* _DATA EXCERPTS_:
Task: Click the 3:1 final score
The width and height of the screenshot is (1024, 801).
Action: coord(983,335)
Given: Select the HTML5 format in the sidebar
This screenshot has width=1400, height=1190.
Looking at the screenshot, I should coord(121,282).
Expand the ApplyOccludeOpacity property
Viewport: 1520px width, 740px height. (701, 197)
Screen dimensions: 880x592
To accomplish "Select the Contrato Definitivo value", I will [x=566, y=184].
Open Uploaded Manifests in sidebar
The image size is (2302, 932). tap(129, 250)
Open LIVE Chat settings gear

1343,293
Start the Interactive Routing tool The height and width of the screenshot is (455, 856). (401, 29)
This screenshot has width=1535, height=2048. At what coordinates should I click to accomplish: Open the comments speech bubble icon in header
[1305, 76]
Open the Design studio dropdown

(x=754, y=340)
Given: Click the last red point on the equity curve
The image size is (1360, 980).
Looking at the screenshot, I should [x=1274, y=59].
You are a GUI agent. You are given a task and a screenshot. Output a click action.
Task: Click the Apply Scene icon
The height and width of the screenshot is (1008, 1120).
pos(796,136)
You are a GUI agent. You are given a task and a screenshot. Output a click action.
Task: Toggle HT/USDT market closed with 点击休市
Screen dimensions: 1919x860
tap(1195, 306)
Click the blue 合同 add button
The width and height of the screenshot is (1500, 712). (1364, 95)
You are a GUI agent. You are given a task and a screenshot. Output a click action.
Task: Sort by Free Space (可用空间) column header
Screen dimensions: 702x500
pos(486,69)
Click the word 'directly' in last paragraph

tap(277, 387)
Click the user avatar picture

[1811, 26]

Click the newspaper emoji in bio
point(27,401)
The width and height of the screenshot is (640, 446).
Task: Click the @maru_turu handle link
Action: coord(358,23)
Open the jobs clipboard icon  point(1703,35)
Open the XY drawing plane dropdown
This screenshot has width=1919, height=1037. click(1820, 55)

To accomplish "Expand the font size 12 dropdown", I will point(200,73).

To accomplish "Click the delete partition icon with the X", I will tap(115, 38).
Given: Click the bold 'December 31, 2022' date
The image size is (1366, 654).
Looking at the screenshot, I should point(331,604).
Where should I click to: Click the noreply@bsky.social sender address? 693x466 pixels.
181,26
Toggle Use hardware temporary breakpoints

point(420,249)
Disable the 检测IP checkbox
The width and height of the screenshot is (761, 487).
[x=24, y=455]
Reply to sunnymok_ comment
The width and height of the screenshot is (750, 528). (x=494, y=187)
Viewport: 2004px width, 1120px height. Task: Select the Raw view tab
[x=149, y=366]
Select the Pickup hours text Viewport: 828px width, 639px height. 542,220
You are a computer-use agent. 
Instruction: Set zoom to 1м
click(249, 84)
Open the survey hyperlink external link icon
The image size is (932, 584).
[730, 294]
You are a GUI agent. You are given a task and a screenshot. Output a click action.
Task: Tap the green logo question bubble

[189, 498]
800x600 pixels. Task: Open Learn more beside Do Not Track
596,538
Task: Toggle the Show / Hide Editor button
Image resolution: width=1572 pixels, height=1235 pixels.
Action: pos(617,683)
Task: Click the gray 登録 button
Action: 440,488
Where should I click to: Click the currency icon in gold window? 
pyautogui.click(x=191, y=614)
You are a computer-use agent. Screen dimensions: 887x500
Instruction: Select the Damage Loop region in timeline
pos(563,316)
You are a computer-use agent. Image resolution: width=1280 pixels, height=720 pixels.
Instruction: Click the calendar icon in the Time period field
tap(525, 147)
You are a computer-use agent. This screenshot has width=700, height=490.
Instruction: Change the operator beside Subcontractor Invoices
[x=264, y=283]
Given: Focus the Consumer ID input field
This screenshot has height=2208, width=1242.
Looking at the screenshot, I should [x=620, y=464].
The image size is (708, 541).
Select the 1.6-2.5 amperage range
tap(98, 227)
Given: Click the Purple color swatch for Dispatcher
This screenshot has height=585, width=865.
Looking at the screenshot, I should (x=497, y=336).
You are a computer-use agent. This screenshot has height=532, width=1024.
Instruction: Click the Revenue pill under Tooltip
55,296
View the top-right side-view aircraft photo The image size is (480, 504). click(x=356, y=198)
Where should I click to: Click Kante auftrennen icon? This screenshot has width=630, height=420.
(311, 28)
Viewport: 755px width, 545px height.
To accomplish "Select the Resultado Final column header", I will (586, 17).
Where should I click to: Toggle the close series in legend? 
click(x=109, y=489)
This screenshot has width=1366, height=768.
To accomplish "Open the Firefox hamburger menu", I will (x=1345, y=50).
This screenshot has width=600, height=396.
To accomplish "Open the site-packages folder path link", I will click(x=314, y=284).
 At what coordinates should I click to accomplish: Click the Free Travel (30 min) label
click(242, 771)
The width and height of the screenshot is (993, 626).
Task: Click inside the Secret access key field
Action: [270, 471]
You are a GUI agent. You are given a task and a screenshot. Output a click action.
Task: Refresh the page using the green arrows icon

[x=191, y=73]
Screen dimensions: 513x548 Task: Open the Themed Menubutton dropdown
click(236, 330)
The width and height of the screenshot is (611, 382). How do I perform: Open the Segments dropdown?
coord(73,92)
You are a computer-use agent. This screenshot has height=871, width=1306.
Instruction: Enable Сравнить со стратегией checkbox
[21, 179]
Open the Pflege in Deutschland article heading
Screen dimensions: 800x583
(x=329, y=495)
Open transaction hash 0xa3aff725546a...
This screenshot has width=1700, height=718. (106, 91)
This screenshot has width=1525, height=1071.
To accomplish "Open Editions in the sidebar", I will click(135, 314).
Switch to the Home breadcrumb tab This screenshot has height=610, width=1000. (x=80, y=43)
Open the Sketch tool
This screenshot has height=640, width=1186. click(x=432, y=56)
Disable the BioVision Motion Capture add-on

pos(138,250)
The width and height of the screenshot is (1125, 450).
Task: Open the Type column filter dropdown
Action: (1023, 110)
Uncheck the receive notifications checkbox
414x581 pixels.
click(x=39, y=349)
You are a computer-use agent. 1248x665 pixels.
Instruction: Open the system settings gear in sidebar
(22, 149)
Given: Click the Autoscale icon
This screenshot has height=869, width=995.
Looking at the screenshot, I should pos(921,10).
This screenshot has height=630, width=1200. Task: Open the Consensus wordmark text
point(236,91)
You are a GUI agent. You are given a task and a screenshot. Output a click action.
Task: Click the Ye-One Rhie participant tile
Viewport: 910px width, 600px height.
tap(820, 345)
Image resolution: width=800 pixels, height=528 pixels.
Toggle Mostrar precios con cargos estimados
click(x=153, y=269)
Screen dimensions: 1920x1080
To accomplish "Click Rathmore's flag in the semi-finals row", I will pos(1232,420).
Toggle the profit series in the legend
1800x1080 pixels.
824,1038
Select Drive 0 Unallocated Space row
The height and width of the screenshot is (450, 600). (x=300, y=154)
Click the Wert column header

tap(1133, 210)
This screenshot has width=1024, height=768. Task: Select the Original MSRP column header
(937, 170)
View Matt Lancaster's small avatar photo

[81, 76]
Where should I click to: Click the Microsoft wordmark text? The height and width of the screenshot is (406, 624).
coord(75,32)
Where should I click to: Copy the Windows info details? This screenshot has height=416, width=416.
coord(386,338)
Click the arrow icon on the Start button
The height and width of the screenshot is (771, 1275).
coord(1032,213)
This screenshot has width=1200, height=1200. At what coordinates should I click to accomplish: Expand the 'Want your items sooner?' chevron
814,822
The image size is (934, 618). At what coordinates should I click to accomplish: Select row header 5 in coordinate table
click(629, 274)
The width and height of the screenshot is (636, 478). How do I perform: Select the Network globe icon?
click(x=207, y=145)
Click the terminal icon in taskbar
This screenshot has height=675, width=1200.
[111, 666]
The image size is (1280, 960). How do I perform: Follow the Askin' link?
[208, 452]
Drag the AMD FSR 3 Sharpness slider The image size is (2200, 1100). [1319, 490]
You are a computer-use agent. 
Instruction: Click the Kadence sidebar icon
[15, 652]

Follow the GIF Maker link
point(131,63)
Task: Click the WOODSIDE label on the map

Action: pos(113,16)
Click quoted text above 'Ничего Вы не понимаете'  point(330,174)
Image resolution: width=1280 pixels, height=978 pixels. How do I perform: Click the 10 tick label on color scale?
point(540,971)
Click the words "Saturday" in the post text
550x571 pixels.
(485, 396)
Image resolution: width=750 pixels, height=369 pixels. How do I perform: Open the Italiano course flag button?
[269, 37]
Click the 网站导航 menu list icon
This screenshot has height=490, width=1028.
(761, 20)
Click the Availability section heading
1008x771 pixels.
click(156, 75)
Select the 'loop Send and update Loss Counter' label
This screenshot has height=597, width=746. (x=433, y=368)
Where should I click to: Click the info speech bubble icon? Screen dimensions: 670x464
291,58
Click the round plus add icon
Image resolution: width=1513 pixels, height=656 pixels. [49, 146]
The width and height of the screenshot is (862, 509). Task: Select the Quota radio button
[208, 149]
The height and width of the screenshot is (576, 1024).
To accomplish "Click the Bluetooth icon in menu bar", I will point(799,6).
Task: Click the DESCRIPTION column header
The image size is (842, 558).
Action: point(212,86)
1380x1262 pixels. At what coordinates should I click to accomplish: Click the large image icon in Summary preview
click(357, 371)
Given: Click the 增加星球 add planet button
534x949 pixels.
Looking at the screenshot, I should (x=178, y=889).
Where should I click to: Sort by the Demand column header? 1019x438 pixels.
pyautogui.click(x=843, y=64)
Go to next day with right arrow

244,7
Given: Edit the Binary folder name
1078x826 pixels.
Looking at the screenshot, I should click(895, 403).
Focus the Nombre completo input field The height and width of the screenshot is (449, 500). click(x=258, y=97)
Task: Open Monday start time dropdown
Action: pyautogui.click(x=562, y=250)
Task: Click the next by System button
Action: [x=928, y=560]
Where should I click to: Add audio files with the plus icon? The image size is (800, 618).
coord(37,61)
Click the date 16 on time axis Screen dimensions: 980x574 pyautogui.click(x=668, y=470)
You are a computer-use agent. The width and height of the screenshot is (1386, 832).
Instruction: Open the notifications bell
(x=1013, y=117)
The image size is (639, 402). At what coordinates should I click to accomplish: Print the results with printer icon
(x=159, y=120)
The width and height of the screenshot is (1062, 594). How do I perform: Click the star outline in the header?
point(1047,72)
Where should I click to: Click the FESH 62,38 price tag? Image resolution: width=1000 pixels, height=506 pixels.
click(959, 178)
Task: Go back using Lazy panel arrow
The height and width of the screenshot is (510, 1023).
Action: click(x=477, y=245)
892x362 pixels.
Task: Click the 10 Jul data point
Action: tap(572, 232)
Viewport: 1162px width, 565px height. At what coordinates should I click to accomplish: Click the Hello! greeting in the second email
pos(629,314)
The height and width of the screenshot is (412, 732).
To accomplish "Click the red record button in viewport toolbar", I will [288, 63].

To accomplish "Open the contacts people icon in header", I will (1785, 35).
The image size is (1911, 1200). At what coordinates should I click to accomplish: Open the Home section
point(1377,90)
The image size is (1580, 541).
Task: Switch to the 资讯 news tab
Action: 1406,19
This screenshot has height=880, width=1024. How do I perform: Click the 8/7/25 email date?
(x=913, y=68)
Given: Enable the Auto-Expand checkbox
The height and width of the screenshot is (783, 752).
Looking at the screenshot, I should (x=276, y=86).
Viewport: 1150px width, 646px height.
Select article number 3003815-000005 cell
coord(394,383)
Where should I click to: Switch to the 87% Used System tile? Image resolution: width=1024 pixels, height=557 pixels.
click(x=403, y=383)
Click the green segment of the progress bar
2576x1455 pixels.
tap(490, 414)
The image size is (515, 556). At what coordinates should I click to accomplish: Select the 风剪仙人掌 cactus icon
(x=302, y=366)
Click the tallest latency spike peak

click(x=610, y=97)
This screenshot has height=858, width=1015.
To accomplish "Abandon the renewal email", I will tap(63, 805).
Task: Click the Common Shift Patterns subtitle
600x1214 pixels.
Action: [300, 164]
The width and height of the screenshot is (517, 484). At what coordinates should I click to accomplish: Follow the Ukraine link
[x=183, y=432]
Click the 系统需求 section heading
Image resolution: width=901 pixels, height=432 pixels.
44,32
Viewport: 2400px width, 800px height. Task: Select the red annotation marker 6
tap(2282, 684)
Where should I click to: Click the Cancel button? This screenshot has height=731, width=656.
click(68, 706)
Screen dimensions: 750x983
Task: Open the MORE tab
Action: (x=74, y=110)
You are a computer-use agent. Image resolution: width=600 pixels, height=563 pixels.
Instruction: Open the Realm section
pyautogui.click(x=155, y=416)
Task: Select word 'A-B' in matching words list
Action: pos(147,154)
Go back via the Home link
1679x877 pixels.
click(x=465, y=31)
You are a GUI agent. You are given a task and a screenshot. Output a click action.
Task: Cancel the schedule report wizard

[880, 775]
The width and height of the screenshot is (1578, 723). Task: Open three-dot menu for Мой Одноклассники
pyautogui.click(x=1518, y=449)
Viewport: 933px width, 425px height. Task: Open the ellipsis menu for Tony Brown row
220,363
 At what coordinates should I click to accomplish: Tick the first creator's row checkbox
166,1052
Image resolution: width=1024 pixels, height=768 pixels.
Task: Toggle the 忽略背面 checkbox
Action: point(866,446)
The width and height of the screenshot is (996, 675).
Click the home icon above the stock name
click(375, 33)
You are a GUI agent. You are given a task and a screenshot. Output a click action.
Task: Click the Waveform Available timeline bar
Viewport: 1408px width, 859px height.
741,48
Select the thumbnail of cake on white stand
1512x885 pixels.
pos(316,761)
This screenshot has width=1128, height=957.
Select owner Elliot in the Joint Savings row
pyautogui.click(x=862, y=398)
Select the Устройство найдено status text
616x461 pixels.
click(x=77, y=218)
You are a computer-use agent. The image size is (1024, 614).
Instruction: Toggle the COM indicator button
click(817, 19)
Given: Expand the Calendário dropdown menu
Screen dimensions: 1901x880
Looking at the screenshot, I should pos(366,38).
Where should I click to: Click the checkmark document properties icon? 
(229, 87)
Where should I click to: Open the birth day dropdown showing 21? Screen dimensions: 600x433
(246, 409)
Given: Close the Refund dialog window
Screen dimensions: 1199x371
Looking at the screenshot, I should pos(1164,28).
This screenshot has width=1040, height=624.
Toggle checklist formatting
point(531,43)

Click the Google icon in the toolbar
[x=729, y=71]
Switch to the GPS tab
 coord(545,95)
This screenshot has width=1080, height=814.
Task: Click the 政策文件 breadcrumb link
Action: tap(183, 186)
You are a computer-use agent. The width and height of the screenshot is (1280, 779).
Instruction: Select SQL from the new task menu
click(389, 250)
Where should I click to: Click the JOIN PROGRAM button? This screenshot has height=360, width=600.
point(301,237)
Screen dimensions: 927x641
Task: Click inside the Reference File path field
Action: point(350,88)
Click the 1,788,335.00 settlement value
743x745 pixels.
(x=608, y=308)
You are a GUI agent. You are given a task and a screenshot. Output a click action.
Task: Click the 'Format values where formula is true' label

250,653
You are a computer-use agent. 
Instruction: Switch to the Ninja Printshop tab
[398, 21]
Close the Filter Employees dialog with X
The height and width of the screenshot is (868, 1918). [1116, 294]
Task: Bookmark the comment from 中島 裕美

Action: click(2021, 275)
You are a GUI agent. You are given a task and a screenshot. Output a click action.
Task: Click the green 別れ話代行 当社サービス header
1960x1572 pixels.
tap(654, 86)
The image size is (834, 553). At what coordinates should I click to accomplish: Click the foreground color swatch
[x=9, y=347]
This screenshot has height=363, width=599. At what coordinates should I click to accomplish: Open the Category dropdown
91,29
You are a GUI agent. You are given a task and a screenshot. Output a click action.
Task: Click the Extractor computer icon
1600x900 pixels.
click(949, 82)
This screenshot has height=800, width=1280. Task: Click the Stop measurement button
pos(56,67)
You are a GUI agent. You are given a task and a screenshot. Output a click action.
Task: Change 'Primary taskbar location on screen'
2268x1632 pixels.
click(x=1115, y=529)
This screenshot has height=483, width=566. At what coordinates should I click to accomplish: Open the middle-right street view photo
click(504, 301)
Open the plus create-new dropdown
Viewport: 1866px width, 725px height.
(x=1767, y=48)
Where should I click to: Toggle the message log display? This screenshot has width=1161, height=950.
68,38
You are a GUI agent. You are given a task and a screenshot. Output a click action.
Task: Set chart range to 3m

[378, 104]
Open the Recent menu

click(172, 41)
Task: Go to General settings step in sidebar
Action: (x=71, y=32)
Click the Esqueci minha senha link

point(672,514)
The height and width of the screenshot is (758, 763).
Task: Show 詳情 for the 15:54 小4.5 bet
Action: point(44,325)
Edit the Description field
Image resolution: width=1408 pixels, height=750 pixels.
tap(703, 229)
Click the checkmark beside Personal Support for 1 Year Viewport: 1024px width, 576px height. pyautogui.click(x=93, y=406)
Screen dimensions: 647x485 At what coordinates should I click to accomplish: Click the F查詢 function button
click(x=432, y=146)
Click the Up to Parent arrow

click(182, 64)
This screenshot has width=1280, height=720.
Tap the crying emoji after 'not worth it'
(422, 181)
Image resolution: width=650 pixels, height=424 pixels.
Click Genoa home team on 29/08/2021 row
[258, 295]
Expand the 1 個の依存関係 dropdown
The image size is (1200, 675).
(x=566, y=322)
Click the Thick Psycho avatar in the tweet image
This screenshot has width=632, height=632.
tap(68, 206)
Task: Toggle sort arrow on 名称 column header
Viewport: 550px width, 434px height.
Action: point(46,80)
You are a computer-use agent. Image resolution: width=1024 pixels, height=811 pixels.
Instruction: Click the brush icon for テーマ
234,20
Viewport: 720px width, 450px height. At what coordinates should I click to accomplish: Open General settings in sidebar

* _WHAT IS BEING ASKED_:
Copy all lines from the data above that contain the word "folder".

* _EXERCISE RESULT_:
To accomplish "Open the site-packages folder path link", I will click(x=314, y=284).
Given: Edit the Binary folder name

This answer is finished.